Sugars often lack charged groups, but as we discussed in our ‘thought experiment’ with glucose, they are quite water-soluble due to the presence of multiple hydroxyl groups.
Some biomolecules, in contrast, contain distinctly nonpolar, hydrophobic components. The ‘lipid bilayer’ membranes of cells and subcellular organelles serve to enclose volumes of water and myriad biomolecules in solution. The lipid (fat) molecules that make up membranes are amphipathic: they have a charged, hydrophilic ‘head’ and a hydrophobic hydrocarbon ‘tail’.
interactive 3D image of a membrane phospholipid (BioTopics)

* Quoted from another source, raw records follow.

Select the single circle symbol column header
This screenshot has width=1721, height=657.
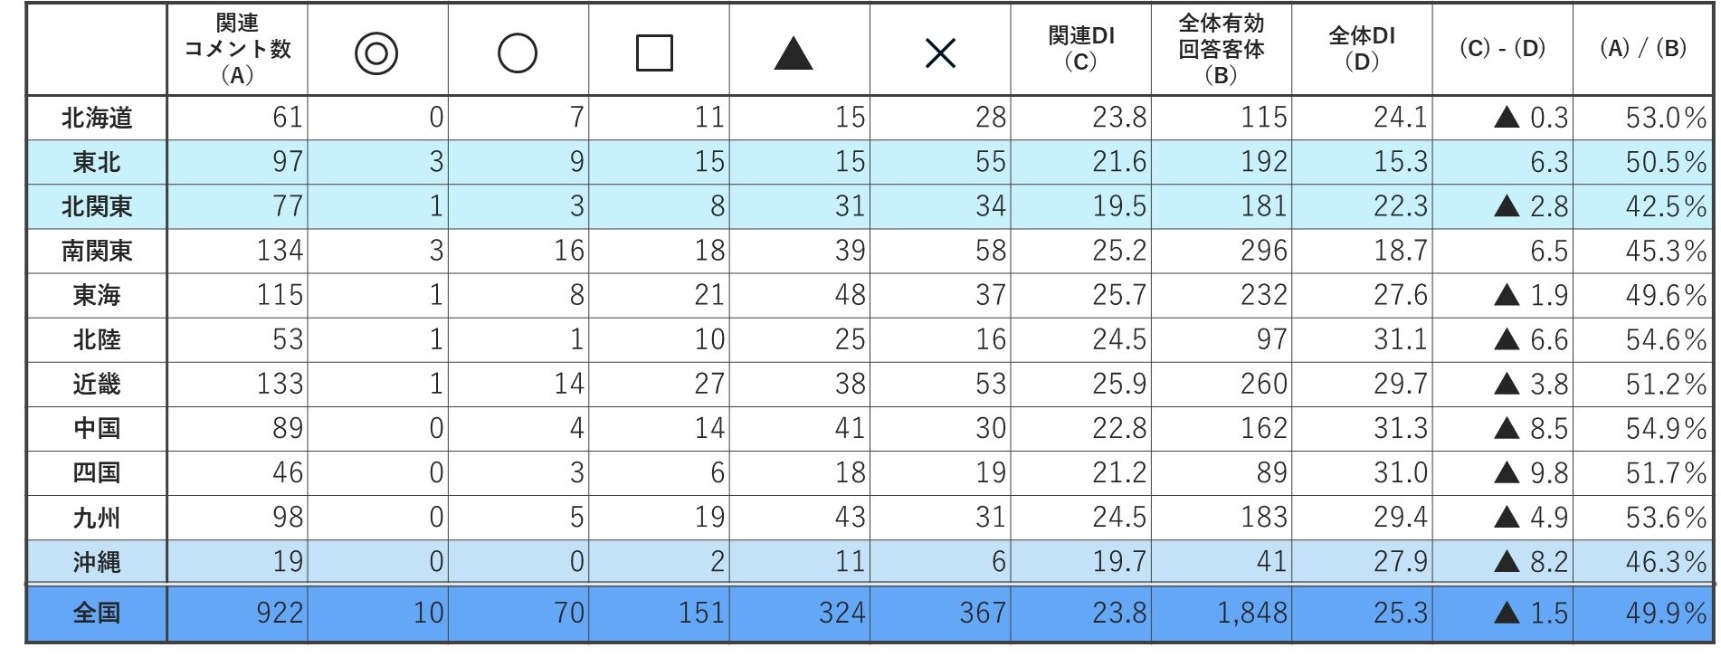(x=518, y=53)

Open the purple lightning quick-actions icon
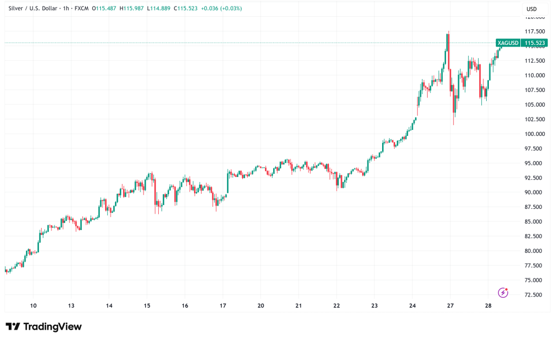pos(502,291)
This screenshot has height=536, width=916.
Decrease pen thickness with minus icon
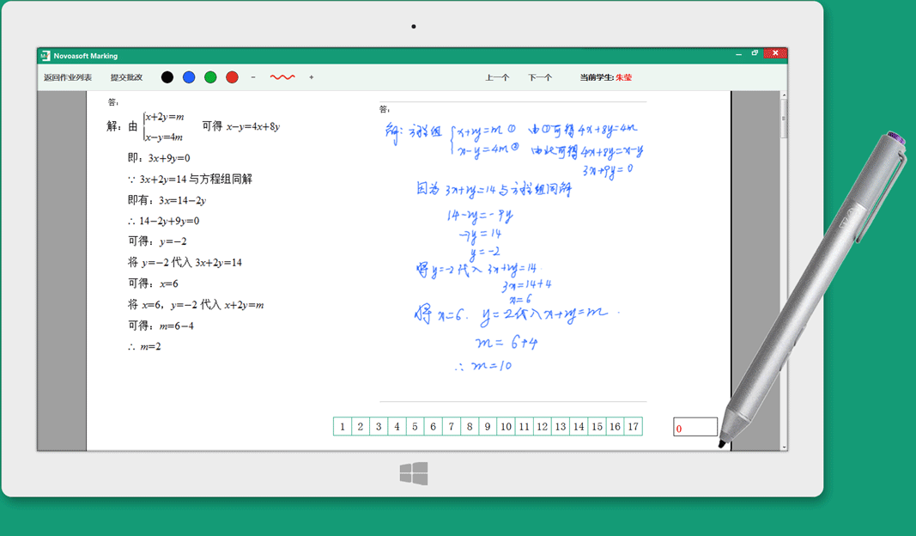(253, 77)
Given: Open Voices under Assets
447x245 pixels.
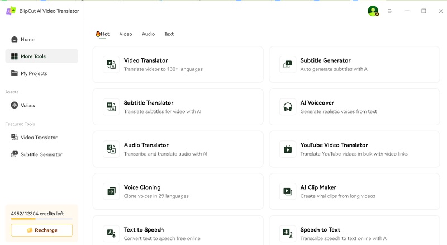Looking at the screenshot, I should [x=27, y=105].
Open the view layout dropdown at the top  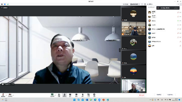(135, 4)
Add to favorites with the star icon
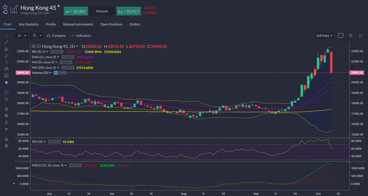This screenshot has height=196, width=368. 5,7
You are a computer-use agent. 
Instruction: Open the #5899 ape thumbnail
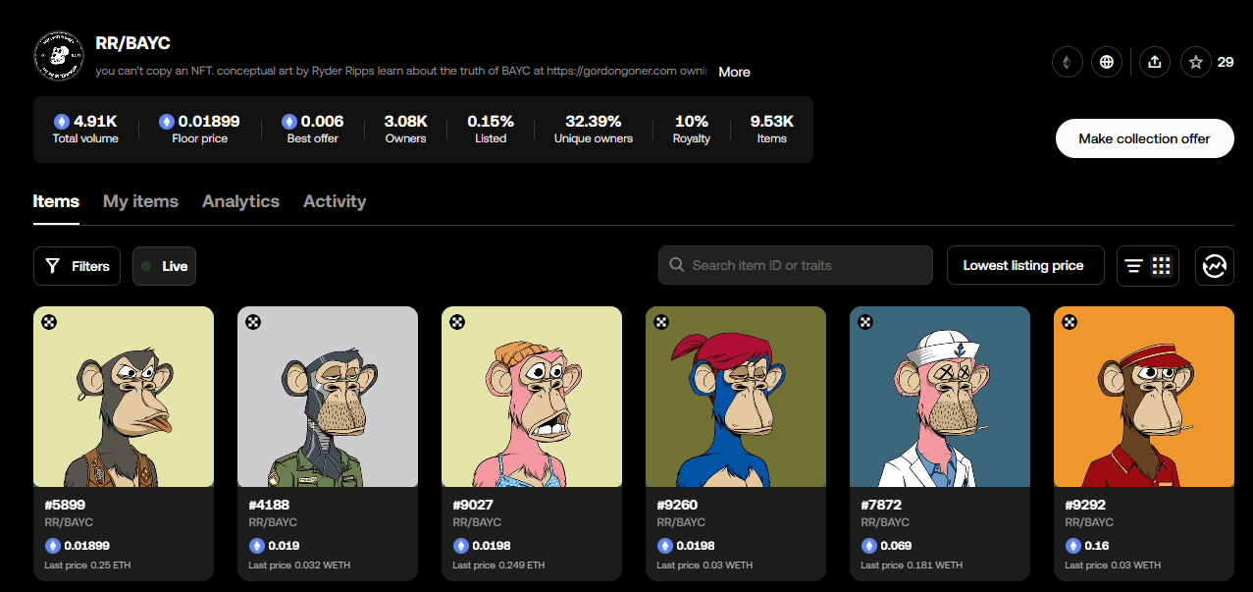click(x=124, y=397)
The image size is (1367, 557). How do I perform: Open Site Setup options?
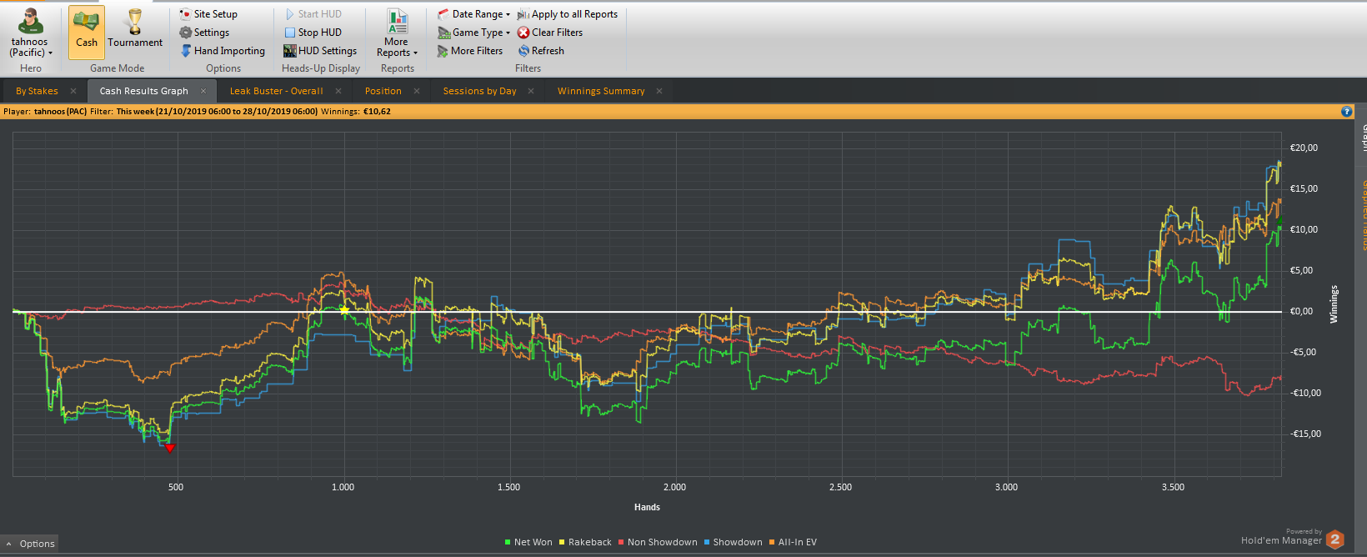tap(208, 14)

Notice that the entire molecule is built on a ‘backbone’ of glycerol, a simple 3-carbon molecule with three alcohol groups. In a biological membrane structure, lipid molecules are arranged in a spherical bilayer: hydrophobic tails point inward and bind together by London dispersion forces, while the hydrophilic head groups form the inner and outer surfaces in contact with water.
Interactive 3D Image of a lipid bilayer (BioTopics)

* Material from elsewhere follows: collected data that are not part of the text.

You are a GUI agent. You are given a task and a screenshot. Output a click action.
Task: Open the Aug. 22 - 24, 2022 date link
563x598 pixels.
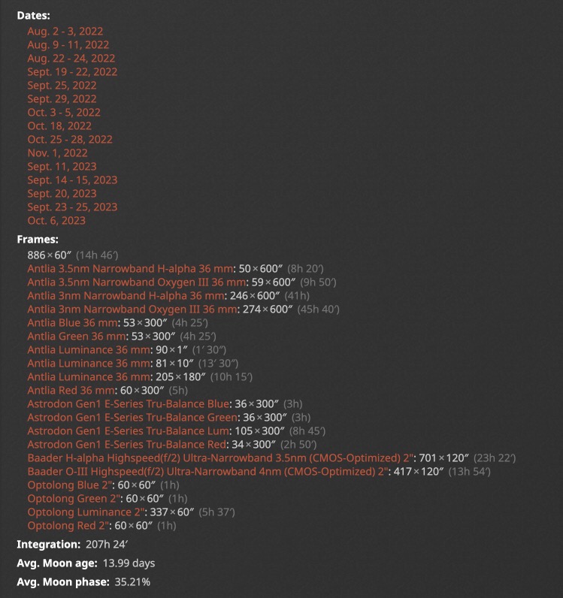[x=71, y=59]
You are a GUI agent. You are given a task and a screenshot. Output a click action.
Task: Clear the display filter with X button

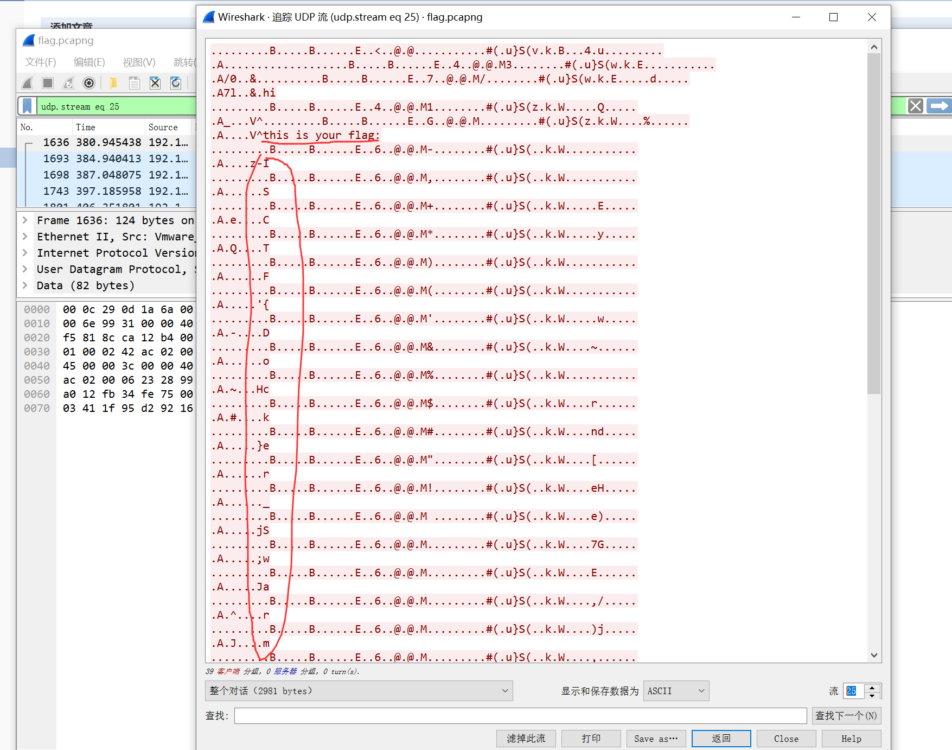(x=915, y=106)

Because the interior of the bilayer is extremely hydrophobic, biomolecules (which as we know are generally charged species) are not able to diffuse through the membrane– they are simply not soluble in the hydrophobic interior. The transport of molecules across the membrane of a cell or organelle can therefore be accomplished in a controlled and specific manner by special transmembrane transport proteins, a fascinating topic that you will learn more about if you take a class in biochemistry.
A similar principle is the basis for the action of soaps and detergents. Soaps are composed of fatty acids, which are long (typically 18-carbon), hydrophobic hydrocarbon chains with a (charged) carboxylate group on one end,
Fatty acids are derived from animal and vegetable fats and oils. In aqueous solution, the fatty acid molecules in soaps will spontaneously form micelles, a spherical structure that allows the hydrophobic tails to avoid contact with water and simultaneously form favorable London dispersion contacts.

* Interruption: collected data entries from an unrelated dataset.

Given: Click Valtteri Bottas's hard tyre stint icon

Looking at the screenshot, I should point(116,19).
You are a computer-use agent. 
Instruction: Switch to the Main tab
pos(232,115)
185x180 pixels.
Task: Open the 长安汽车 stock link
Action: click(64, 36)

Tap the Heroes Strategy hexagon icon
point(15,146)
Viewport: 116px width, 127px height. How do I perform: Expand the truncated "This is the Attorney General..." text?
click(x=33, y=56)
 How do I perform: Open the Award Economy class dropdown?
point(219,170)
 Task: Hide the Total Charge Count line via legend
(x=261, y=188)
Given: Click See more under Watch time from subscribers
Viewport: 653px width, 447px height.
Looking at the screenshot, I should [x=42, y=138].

Interactive 3D images of a fatty acid soap molecule and a soap micelle (Edutopics)
Because the outside of the micelle is charged and hydrophilic, the structure as a whole is soluble in water. Micelles will form spontaneously around small particles of oil that normally would not dissolve in water (like that greasy spot on your shirt from the pepperoni slice that fell off your pizza), and will carry the particle away with it into solution. We will learn more about the chemistry of soap-making in a later chapter (section 12.4B).
Synthetic detergents are non-natural amphipathic molecules that work by the same principle as that described for soaps.
The observable melting and boiling points of different organic molecules provides an additional illustration of the effects of noncovalent interactions. The overarching principle involved is simple: the stronger the noncovalent interactions between molecules, the more energy that is required, in the form of heat, to break them apart. Higher melting and boiling points signify stronger noncovalent intermolecular forces.
Consider the boiling points of increasingly larger hydrocarbons. More carbons means a greater surface area possible for hydrophobic interaction, and thus higher boiling points.
As you would expect, the strength of intermolecular hydrogen bonding and dipole-dipole interactions is reflected in higher boiling points. Just look at the trend for hexane (nonpolar London dispersion interactions only ), 3-hexanone (dipole-dipole interactions), and 3-hexanol (hydrogen bonding).
Of particular interest to biologists (and pretty much anything else that is alive in the universe) is the effect of hydrogen bonding in water. Because it is able to form tight networks of intermolecular hydrogen bonds, water remains in the liquid phase at temperatures up to 100 OC, (slightly lower at high altitude). The world would obviously be a very different place if water boiled at 30 OC.
Based on their structures, rank phenol, benzene, benzaldehyde, and benzoic acid in terms of lowest to highest boiling point.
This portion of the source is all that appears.